Titre ridicule s’il en est, le film de Serrador ne l’est pas pour autant. Malgré un scénario minimaliste, il parvient à insuffler à sa pellicule une imagerie léchée et une ambiance malsaine, s’imposant dans la cour des grands, au côté d’Argento et de Carpenter. Le fantastique est ici amené de manière documentaire. Le générique, balayant bon nombre de conflits, nous montre sous un jour nouveau la principale victime de ces vagues de violence: les enfants. Et il ne fait pas que nous les montrer mais nous explique en détail chaque situation afin de malmener son spectateur et lui faire prendre conscience que ce qui va suivre n’est en réalité qu’une simple justice et qu’au regard du nombre de tués durant les guerres, ce qui se passe sur l’île d’Almandora est ridicule, faussant ainsi notre jugement sur la cruauté des actes qui vont s’y  dérouler.

L'un des plans les plus flippants du film.

Rappelant étonnamment Le village des damnés, Serrador opte pour un choix des plus couillus: tourner son film en plein jour, évitant ainsi les pires clichés mais s’imposant une ligne directrice différente de ce que l’on connaît. La maîtrise de sa caméra est donc sa meilleure alliée et le film gagne ainsi en idées géniales ce qu’il perd en suspense gratuit. Un mal pour un bien donc car les enfants paraissent si monstrueux le jour qu’une fois la nuit tombée, le palpitant s’excite et la tension gagne en intensité. Le couple au centre de ce jeu du chat et de la souris macabre nous est présenté comme quelqu’un de sympathique et apte à porter un jugement sur ce qu’ils devoir décider, eux même parents de deux enfants.

Une chanson douce que me chantait ma mamaaaaaaaaannnnn !
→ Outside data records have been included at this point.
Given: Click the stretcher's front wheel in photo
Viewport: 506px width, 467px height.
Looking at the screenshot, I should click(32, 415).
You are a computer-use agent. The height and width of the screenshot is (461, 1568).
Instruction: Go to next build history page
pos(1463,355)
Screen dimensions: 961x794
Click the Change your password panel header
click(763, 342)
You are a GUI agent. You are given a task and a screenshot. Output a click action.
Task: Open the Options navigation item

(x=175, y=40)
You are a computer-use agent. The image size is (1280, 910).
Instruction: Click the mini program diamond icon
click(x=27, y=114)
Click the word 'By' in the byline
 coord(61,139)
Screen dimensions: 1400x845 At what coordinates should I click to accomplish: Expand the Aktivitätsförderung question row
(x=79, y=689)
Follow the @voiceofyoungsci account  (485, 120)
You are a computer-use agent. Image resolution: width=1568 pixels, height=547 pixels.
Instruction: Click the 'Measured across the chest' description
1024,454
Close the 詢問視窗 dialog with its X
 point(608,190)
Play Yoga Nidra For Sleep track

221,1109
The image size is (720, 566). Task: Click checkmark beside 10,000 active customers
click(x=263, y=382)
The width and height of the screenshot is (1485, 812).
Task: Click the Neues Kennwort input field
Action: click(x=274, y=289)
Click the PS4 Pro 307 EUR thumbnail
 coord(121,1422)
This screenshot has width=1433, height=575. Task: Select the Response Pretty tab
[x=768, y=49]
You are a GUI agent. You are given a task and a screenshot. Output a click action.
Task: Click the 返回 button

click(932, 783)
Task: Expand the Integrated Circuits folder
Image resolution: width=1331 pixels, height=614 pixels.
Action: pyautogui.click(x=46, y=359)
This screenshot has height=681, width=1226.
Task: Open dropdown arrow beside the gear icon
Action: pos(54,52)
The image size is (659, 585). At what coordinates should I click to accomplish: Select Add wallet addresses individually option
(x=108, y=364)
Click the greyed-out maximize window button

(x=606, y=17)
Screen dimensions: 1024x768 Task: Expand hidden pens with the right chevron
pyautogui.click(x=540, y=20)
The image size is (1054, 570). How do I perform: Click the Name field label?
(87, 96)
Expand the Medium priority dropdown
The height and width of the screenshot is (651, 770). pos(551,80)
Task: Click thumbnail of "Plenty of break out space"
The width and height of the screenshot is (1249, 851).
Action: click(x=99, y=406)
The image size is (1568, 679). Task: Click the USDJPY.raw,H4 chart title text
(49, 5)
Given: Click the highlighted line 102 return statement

S’aidant du contraste entre les visages ingénus et attendrissants des enfants et la violence et la cruauté de leurs actes, le spectateur se sent obligé de plonger dans la réflexion qui est l’âme même du film (et le titre original) et d’y apporter sa réponse: serait-on capable de tuer un enfant ? Tant qu’il reste une victime collatérale, leurs morts semble n’être qu’une vulgaire statistique. Mais lorsque la question est posée de manière frontale, Les révoltés prend une tournure morale soulevant des enjeux délicats et brisant un tabou auquel tout spectateurs est amené à réfléchir, parents ou non.

A vos marques...Prêt...Feu !!!

La fin, d’un pessimisme sans bornes, finit de consacrer le film comme une merveille du cinéma fantastique espagnol, ne prenant pas de gants avec le public en lui administrant des scènes chocs et perturbantes. On regrettera juste que le mari, au courant des agissements des enfants, ne s’arme pas plus tôt, permettant ainsi de montrer combien de temps il pouvait tenir avant d’en faire l’usage.